> [WORK TO COMPLETE]: Which lines of the records below contain the word "agent"? Report each of them in full.

> [MATERIAL TO PROCESS]:
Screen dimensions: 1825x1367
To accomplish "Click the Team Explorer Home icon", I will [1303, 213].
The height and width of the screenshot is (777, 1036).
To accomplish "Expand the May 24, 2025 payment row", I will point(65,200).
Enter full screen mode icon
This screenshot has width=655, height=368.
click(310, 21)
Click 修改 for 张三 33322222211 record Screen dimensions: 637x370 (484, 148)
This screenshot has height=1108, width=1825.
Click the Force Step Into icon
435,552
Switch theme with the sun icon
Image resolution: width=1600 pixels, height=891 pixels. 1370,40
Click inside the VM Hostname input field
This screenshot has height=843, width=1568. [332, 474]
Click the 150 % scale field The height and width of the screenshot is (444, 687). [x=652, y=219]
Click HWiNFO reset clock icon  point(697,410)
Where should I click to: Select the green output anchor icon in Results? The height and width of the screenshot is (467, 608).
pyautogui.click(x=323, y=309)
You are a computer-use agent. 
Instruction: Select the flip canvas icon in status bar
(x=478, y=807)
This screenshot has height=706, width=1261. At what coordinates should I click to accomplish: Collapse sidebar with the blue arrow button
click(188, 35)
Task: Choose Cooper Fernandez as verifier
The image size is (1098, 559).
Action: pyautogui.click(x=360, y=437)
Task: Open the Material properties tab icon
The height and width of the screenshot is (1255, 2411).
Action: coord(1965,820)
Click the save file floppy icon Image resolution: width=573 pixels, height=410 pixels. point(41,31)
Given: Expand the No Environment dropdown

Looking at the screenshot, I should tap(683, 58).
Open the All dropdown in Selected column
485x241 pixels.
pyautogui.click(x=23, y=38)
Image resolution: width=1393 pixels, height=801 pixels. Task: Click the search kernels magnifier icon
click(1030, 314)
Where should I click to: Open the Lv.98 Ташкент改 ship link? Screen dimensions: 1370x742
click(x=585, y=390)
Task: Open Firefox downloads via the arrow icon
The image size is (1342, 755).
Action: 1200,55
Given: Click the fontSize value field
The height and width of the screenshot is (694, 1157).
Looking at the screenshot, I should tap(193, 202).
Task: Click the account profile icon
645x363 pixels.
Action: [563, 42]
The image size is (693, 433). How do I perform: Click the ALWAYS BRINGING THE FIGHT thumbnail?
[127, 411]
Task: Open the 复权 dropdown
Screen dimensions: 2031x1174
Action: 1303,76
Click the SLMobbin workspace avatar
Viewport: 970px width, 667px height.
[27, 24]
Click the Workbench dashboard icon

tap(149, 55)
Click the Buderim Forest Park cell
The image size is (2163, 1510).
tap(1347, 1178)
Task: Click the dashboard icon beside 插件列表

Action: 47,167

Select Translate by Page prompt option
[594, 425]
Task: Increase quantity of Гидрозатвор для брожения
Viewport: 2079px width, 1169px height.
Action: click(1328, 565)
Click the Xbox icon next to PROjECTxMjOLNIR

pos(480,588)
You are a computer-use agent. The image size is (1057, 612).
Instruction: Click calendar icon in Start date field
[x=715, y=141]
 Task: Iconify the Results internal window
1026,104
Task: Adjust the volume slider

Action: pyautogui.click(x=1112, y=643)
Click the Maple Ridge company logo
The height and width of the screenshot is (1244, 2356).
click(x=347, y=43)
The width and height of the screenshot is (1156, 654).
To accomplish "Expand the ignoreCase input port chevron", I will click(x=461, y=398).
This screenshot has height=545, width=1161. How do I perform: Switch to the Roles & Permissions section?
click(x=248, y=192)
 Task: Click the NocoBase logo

> [RESPONSE TO THIS EXERCISE]:
You are a computer-use agent. 
You are a computer-use agent. The image size is (1057, 612).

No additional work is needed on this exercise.